Before I was undone by my own poor sense of time management last night, I was going to talk about the Cincinnati Reds. No, I haven’t suffered a concussion…at least not that I can remember. I’ve spent most of my precious free time over the past week taking advantage of a free cable preview of MLB Extra Innings, which affords me a look at teams other than the Orioles, Nationals, Yankees and Red Sox. One of the weekend matchups that intrigued me was the Rockies-Reds series at the Great American Ballpark in Cincinnati. Both are teams with a lower national profile who are in the thick of the pennant race. As of today, the Reds are a half-game out of first in the National League Central, and the Rockies are four games back of the surprising Padres in the West. But as I watched Friday’s game I was struck by the number of cameos by one-time Orioles.
The Reds were inducting the newest members of the team’s Hall of Fame, and one of the honorees was third baseman Chris Sabo. The begoggled, crew-cut Sabo had been Rookie of the Year in 1988 and was a vital cog in Cincy’s last World Series champ to date, the 1990 squad that swept the defending champion Athletics. The Orioles signed him prior to the 1994 season, expecting him to replace the disappointing Leo Gomez at the hot corner. But “Spuds” struggled with injuries and balked at being shuffled into the corner outfield and designated hitter positions when Gomez had a bounce-back year. He played 68 forgettable games in Baltimore, posting a career-low (at the time) 96 OPS+ and signing with the White Sox the following year. Anyhow, one of the Fox Sports Reds’ reporters interviewed Sabo during the game. He seemed like a pleasant enough, humble guy, insisting that he didn’t think he’d accomplished enough in his career to deserve the honor, but that he was appreciative of the fan support.
TV announcers Thom Brennaman and Jeff Brantley were joined in the booth for a few innings by former bullpen-mates Randy Myers and Norm Charlton, who narrowly missed one another in Charm City (Myers was the closer for the last two O’s playoff teams in 1996-1997, and Charlton spent a miserable half-season in orange and black in 1998). In a former life, they partnered with current Nationals “analyst” and full-time buffoon Rob Dibble to form the three-headed monster known as the “Nasty Boys” . The trio shut down many a lineup in the late innings during the Reds’ march to and through the postseason in 1990, and they were there to throw out the first pitch(es) on Friday as part of the club’s 20th anniversary celebration. Myers, true to form, was decked out in camouflage whereas Charlton went with more of a casual look. Both seemed comfortable on the mic, reminiscing about their glory days and talking about their current involvement in charities and other pursuits. Footage was shown of their pregame ceremonial pitches; whereas Charlton went with the customary lob, Myers fired a point-blank fastball to his catcher, looking for all the world like he could still close games at age 47. Hey, if Moyer is still pitching, you never know. It’s not like Matt Albers and Alfredo Simon couldn’t use the competition…
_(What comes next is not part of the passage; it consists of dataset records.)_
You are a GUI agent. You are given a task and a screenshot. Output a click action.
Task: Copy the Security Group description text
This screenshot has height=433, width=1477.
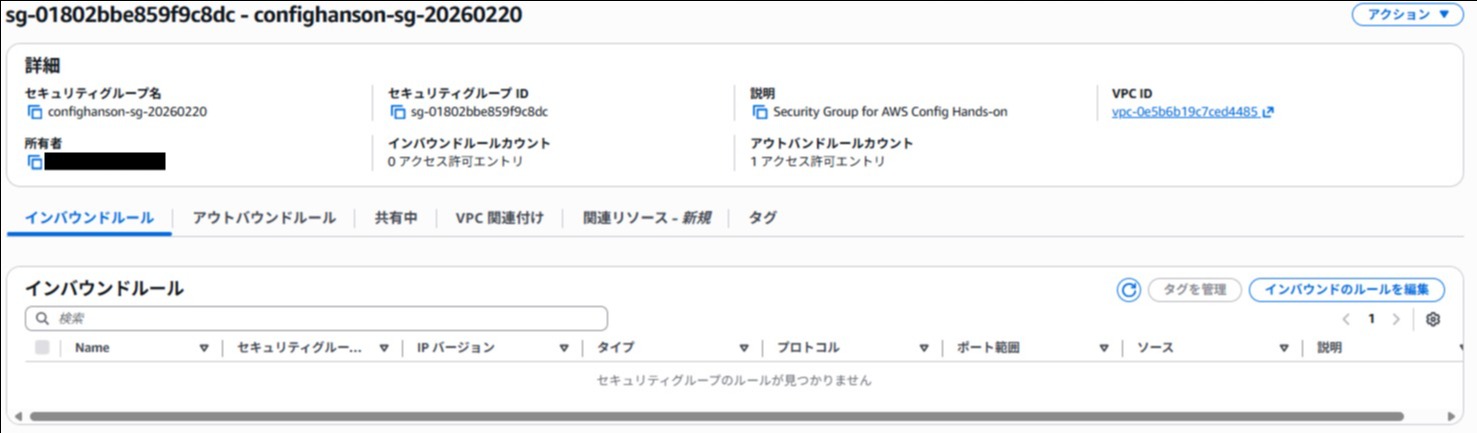(x=760, y=112)
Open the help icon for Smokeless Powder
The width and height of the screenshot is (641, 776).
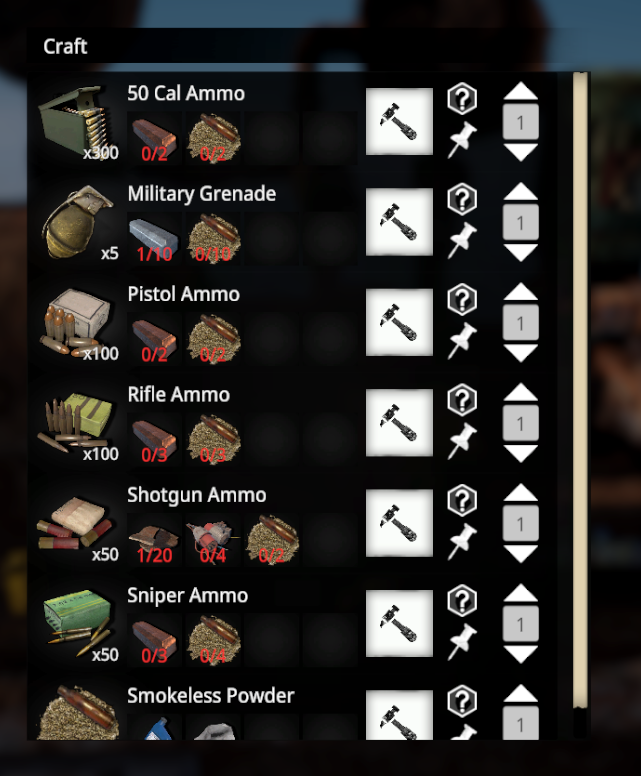pos(462,701)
Speaking of ageless lefties, conversation in the booth turned to Arthur Rhodes, who was one of four current Reds presented with plaques before the game to commemorate their selections to the All-Star Game. At age 40, it was the reliever’s first trip to the Midsummer Classic in his 19th season. Myers recalled the two years he spent in Baltimore as Rhodes’ teammate, when Davey Johnson boosted the (then) young southpaw’s career by recasting him as a tough middle reliever. Myers noted that on most nights, the combination of Rhodes, Jesse Orosco, Armando Benitez (yeah, I know), and Myers could stifle the opponent beyond the fifth inning. Later on, Rhodes protected a one-run lead in the eighth inning by escaping from a bases-loaded, nobody-out jam, striking out the final two hitters of the inning. Meanwhile, something called Frank Mata pitched in 15 games for the Birds this year before being demoted today. Look upon these works and despair.
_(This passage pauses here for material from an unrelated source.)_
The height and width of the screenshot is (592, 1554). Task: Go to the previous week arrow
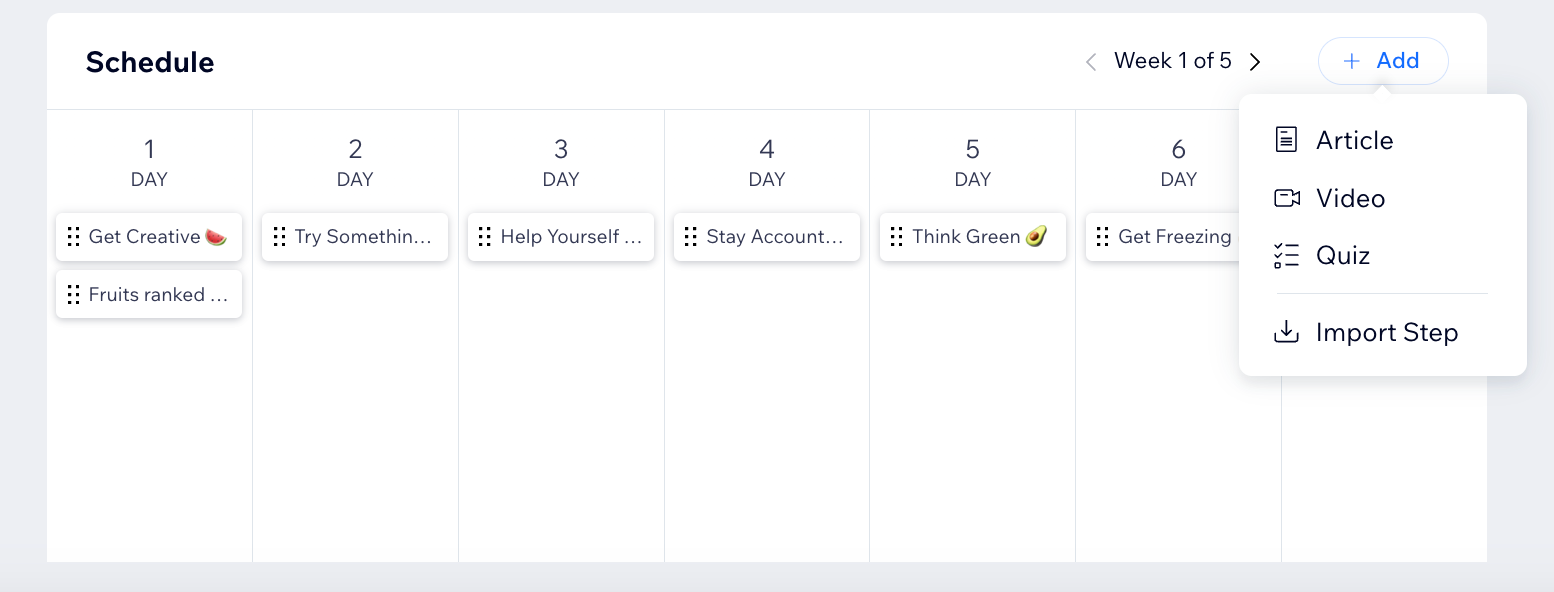coord(1091,62)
Yesterday afternoon, my girlfriend was doing chores around her apartment, so I busied myself by channel surfing through a slate of Sunday baseball games. Since the Rockies were leading the Reds by a slim 1-0 margin, I spent a great deal of time on their contest. At one point, a young boy of maybe eight or nine years apparently made a great snag on a ball that Cincinnati’s Laynce Nix fouled off into the seats to the third-base side of home plate. Another former 1990 Red and mid-90s Oriole, outfielder Eric Davis, was sitting in a box above the kid and gave him a standing ovation. One of the network’s cameras found the boy as an usher escorted him over to Davis’ box, where the ex-player chatted briefly to the young fan, high-fived him, and signed the ball that he had caught. It was a great moment that I would have missed out on if I hadn’t sought out a couple of teams beyond the usual suspects.
…But I’m still not ordering Extra Innings. Comcast gets enough of my paycheck as it is.